Five Hong Kong teenagers have been arrested in connection with the death of a man hit on the head by a brick during clashes between pro- and anti-government protesters last month, police said Saturday.

The three males and two females aged 15 to 18 were arrested on Friday on suspicion of murder, rioting and wounding and had been detained pending further investigation, police said in a statement.

The incident occurred in mid-November as the pro-democracy movement was in its fifth month, with hardcore demonstrators engaged in a “blossom everywhere” campaign across the city to stretch police resources.

Footage of the event showed rival groups of protesters throwing bricks at each other, during which a man was hit by a brick and fell to the ground.

The 70-year-old was rushed to hospital unconscious and certified dead the following day.
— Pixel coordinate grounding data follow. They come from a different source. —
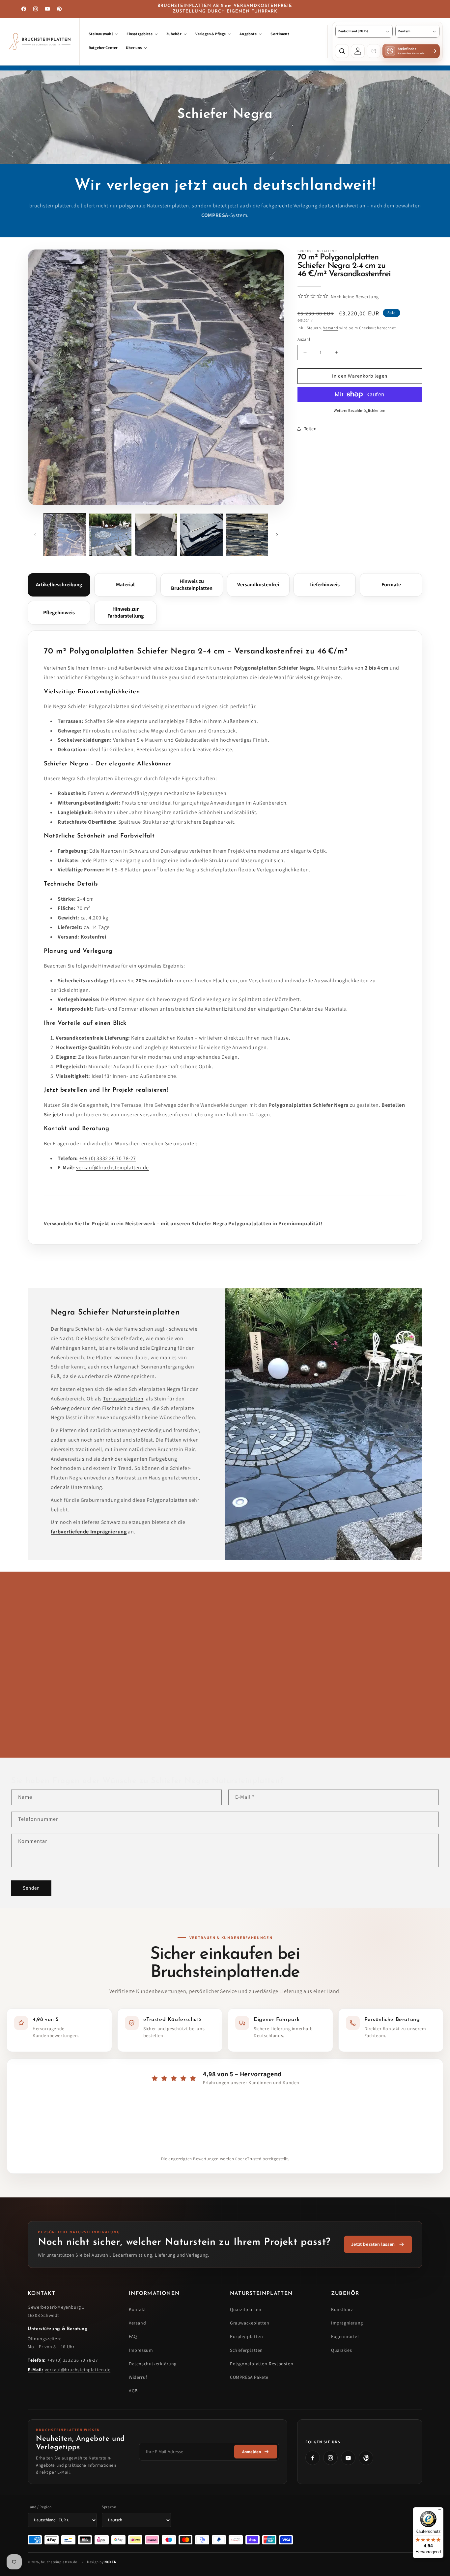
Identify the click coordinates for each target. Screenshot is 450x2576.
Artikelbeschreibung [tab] (59, 584)
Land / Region (40, 2506)
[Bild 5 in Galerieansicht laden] (247, 535)
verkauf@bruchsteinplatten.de (112, 1167)
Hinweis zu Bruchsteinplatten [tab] (191, 585)
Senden (31, 1888)
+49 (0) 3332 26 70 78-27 (107, 1158)
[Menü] (439, 2511)
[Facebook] (312, 2458)
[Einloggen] (358, 51)
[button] (103, 34)
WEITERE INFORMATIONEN (64, 1741)
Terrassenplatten (123, 1398)
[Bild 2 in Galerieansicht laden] (110, 535)
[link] (378, 2244)
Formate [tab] (391, 584)
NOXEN (110, 2562)
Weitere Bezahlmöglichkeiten (360, 410)
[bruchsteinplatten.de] (40, 41)
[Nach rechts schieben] (277, 534)
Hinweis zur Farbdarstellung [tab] (125, 612)
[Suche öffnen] (342, 51)
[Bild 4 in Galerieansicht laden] (201, 535)
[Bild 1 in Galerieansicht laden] (65, 535)
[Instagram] (330, 2458)
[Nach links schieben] (35, 534)
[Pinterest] (366, 2458)
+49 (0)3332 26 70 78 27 (279, 1726)
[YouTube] (348, 2458)
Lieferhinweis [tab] (324, 584)
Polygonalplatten (167, 1500)
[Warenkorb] (373, 51)
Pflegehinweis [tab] (59, 612)
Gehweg (60, 1408)
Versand (330, 327)
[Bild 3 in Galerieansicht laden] (156, 535)
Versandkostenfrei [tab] (258, 584)
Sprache (109, 2506)
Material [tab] (125, 584)
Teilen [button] (310, 429)
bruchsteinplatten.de (59, 2562)
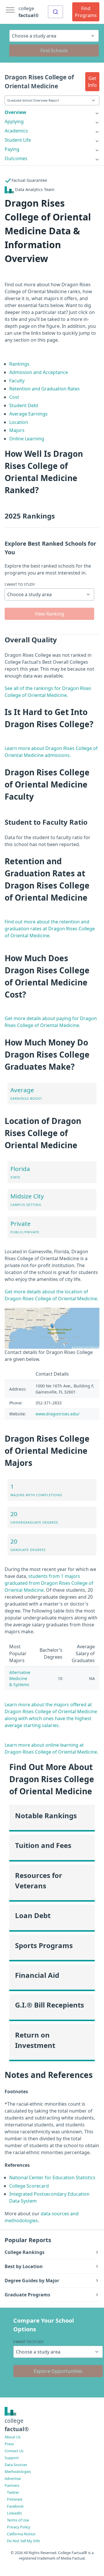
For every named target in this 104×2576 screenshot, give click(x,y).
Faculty (17, 380)
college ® (28, 11)
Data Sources (16, 2464)
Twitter (13, 2492)
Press (9, 2443)
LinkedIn (14, 2513)
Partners (12, 2485)
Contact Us (14, 2450)
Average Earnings (28, 414)
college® (17, 2425)
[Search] (55, 11)
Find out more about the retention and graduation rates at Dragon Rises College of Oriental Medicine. (50, 928)
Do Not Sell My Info (23, 2540)
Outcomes (16, 158)
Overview (15, 112)
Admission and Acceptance (38, 372)
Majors (17, 430)
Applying (14, 121)
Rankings (19, 364)
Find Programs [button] (86, 11)
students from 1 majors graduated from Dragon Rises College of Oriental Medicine (49, 1583)
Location (18, 422)
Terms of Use (18, 2520)
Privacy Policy (18, 2527)
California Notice (21, 2533)
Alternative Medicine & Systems (19, 1678)
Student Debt (23, 405)
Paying (12, 149)
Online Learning (26, 438)
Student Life (18, 140)
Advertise (13, 2478)
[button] (92, 81)
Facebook (15, 2506)
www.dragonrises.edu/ (57, 1414)
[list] (52, 112)
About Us (13, 2437)
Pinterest (15, 2499)
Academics (16, 131)
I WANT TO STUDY (20, 584)
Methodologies (18, 2471)
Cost (14, 397)
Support (12, 2457)
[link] (52, 112)
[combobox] (55, 11)
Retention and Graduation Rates (44, 389)
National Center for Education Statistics (52, 2177)
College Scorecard (29, 2186)
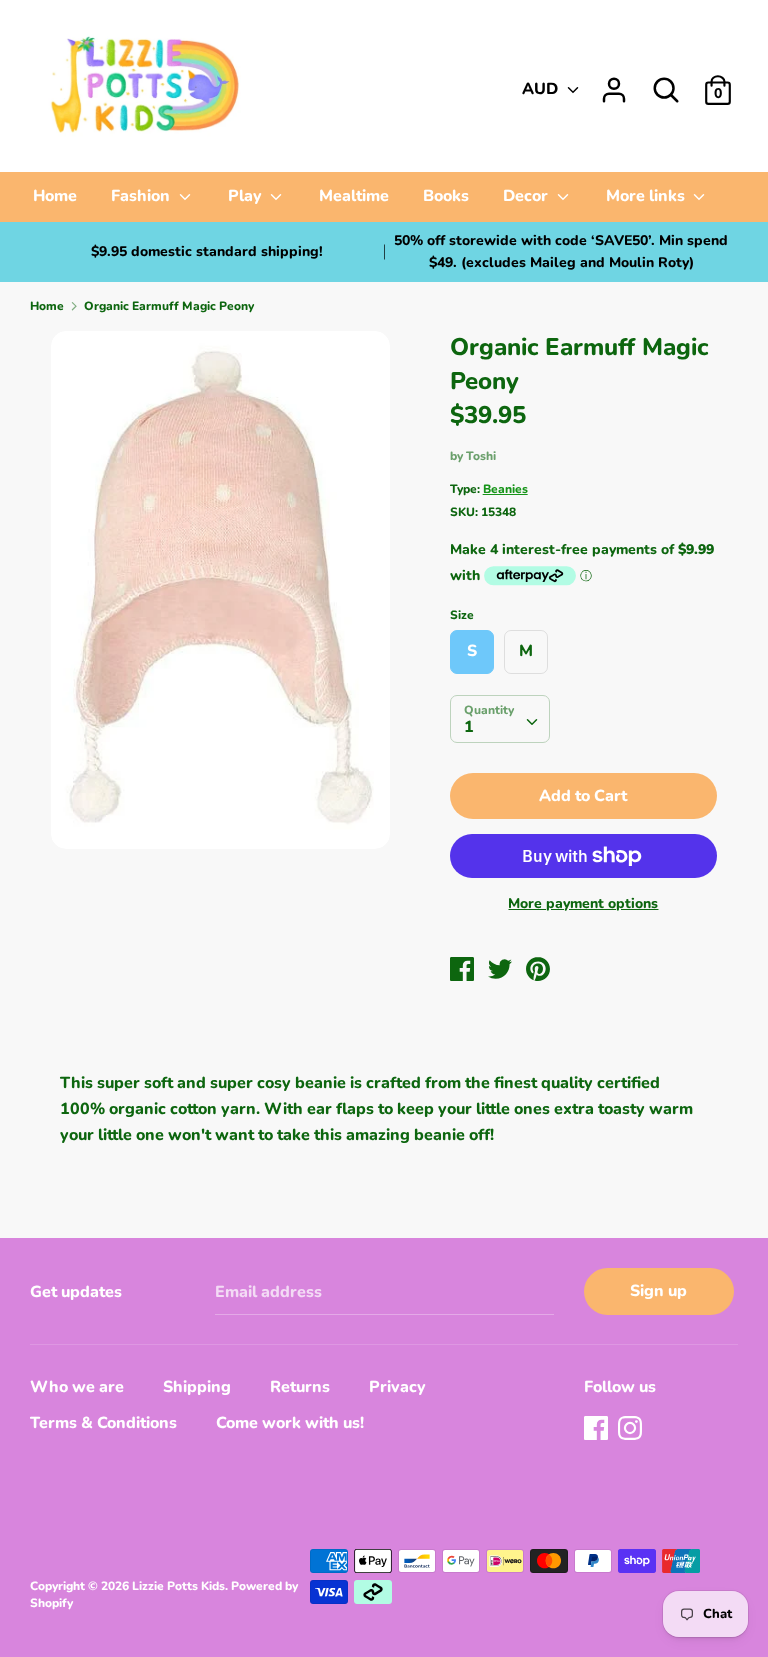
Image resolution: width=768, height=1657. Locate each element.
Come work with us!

He was the second person in less than a week to die in protest-linked incidents.

Alex Chow, a 22-year-old university student, died on November 8 from head injuries sustained during a fall in a multi-storey carpark while police and demonstrators were clashing.
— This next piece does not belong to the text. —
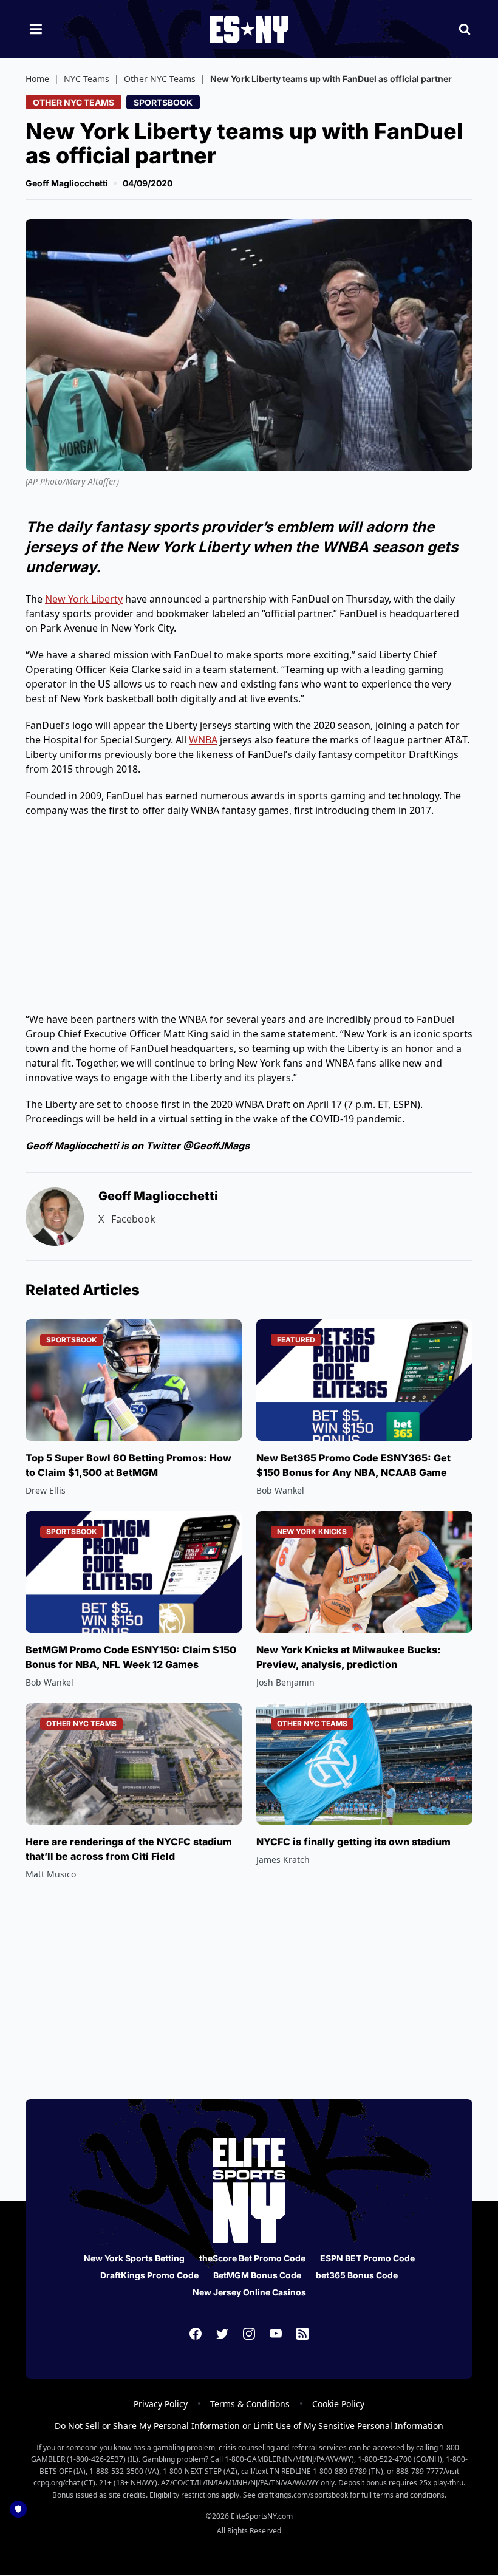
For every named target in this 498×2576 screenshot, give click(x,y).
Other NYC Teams (160, 78)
Although the events leading to his fall are unclear and disputed, protesters have blamed police.

Allegations of police brutality are one of the movement’s rallying cries.

Thousands of Hong Kongers formed long lines to attend a memorial service for Chow on Thursday ahead of his funeral.

Chow’s death was followed three days later by police shooting an unarmed 21-year-old protester in the abdomen, sparking days of unrest that culminated in pitched battles on university campuses.

Meanwhile, police arrested three men, aged 27 to 40, on Saturday morning in relation to a test of explosive materials and remote control device in a remote area in northwestern Hong Kong.

Li Kwai-wah, senior superintendent of the organised crime and triad bureau, said they believed the men were planning to use the explosives during processions and that they were investigating who the potential target was.

Hong Kong has been upended by six months of massive pro-democracy protests that have seen violent clashes between police and hardcore demonstrators, as well as regular transport disruption.

The past three weeks have seen a lull in the violence and vandalism after pro-democracy parties won a landslide in local council elections.